Bradford sisters lead young Braves

Allison Bradford

Mount Zion's Allison Bradford awaits a serve during the Class 1A Champaign Central Sectional. Bradford's sister Audrey Bradford also competed. 

As Mount Zion tennis player Allison Bradford took the court at the Class 1A Champaign Central Sectional, she had some company just a few feet away.

Bradford, the No. 4-seeded singles player in the sectional, was facing Hope Rajlich from St. Joseph-Ogden while her twin sister Audrey Bradford played on the next court. 

Allison and Audrey Bradford

Mount Zion tennis players Allison Bradford (left) and Audrey Bradford (right) compete at the Class 1A Champaign Central Sectional on Friday. The sisters lead a young group of players for the Braves. 

The sisters took up the sport as freshmen last season and lead a young group of Mount Zion players. 

"They are both really strong competitors and if you watch their game that's the first thing you'll see is they are scramblers," Mount Zion girls tennis coach Mike Roberts said. "They play doubles together but they are also our best singles players so we decided for the team to split them up for the sectionals.

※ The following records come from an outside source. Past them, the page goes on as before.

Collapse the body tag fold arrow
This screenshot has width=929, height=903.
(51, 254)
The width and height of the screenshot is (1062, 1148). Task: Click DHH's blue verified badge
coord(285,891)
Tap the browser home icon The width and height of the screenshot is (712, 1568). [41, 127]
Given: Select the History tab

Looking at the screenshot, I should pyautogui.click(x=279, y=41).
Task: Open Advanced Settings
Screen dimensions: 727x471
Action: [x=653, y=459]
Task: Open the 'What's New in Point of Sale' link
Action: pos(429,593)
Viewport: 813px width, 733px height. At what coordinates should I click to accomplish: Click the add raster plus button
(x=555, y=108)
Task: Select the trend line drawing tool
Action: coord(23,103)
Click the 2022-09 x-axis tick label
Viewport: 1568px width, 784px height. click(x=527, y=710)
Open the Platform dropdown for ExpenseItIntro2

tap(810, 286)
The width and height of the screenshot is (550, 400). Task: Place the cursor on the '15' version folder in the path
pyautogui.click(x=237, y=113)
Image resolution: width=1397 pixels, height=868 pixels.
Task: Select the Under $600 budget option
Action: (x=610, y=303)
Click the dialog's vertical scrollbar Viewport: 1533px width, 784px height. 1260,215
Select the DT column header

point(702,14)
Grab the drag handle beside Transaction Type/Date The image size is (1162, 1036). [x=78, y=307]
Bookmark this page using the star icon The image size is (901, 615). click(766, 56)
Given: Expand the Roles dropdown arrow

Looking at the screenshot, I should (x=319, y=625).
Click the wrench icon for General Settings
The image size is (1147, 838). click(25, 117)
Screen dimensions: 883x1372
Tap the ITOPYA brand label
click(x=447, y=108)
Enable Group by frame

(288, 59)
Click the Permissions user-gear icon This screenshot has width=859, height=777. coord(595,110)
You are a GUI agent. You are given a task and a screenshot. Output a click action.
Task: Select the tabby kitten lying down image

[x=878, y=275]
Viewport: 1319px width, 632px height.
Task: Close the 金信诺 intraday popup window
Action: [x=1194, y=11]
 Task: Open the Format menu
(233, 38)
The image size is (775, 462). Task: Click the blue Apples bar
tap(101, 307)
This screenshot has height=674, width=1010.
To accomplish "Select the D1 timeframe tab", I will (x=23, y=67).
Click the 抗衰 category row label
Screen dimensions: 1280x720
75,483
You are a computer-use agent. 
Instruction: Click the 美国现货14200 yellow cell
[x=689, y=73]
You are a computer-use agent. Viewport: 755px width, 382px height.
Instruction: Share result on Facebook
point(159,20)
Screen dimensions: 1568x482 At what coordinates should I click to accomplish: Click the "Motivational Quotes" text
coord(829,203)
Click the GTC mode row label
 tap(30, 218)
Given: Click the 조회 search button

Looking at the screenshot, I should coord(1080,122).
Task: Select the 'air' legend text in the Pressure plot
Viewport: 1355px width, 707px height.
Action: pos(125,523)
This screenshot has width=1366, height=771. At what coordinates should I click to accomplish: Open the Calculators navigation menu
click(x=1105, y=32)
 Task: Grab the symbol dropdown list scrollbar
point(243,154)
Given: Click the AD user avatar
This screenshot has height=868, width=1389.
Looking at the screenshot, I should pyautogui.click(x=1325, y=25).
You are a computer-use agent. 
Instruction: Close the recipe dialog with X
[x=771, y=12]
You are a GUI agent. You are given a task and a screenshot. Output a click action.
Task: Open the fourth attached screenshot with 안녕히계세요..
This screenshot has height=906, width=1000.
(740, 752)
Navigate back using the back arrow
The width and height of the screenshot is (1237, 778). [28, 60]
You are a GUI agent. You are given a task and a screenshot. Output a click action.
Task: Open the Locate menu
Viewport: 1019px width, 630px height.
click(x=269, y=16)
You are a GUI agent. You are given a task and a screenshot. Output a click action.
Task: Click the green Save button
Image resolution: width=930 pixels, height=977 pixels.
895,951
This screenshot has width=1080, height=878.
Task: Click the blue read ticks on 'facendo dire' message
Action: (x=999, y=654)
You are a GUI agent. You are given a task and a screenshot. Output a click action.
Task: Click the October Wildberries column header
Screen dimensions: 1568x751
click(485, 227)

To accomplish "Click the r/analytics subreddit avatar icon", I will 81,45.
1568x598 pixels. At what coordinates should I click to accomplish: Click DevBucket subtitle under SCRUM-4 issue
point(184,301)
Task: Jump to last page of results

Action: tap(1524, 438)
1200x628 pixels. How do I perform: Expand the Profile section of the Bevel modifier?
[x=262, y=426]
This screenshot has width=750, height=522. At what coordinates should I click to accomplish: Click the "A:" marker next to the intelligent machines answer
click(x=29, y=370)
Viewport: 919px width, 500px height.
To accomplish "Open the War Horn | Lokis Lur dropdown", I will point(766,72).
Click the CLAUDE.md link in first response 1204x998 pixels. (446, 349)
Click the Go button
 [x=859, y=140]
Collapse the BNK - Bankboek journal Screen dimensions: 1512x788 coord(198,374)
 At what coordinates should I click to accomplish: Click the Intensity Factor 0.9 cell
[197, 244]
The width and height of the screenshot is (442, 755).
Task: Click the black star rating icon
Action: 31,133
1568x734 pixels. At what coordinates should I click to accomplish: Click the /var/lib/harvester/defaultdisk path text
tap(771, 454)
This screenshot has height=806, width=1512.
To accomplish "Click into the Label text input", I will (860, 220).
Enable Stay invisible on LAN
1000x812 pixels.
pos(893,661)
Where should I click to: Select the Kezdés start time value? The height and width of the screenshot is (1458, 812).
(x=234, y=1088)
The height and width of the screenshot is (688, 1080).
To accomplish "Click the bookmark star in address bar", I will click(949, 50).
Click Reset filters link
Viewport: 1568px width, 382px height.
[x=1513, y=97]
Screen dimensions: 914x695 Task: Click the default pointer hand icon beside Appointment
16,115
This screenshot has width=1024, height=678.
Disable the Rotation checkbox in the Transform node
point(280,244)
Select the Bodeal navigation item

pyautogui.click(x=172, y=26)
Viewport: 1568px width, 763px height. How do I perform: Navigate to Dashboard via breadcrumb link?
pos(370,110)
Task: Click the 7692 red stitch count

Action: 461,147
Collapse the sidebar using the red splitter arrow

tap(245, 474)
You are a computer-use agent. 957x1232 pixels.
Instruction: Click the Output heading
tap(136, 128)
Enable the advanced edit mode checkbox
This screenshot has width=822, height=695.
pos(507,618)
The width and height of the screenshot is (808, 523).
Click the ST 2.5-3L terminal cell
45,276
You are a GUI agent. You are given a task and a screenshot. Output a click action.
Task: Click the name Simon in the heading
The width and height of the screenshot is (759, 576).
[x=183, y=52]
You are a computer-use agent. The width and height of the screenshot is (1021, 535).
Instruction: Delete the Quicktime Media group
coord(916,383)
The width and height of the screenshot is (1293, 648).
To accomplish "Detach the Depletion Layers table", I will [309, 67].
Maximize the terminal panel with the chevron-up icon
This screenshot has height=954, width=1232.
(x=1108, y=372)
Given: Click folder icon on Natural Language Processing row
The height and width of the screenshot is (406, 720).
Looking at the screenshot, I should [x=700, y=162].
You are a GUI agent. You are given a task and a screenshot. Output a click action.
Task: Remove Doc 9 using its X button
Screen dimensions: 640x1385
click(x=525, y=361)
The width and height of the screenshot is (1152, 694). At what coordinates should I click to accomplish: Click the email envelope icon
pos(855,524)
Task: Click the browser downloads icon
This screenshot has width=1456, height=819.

We were able to win all of our first-round matches so I'm very happy with that."

Roberts is pleased with their improvement with just two seasons on the court. 

"They came out and said they wanted to be tennis players and hopefully to play in college. They have a lot of potential because they are very enthusiastic and that's really what makes them good," Roberts said. "Right now we're really working on their net work and having them come to the net on short balls and trying to get more aggressive with the short game."

High gusting winds challenged players at the sectional but the Braves players have a distinct advantage in playing on blustery days. 

"Wind for us is probably less of a factor than other people because we practice in the middle of the wind out on the prairie at Mount Zion so right now the girls probably don't think of this as anything different today with a 20 mile-an-hour wind," Roberts said. 

Even though the 2020 season doesn't provide any state series closure for his players, Roberts feels the season was a success. 

"It is kind of anticlimactic because there's no finish and we are hoping to do well here but there's nothing after this. It has been a good season for us because we are so young and we only had one returning player with experience and so we are really young team and this year was all about experience and getting better. We will have a good group for the next couple of years."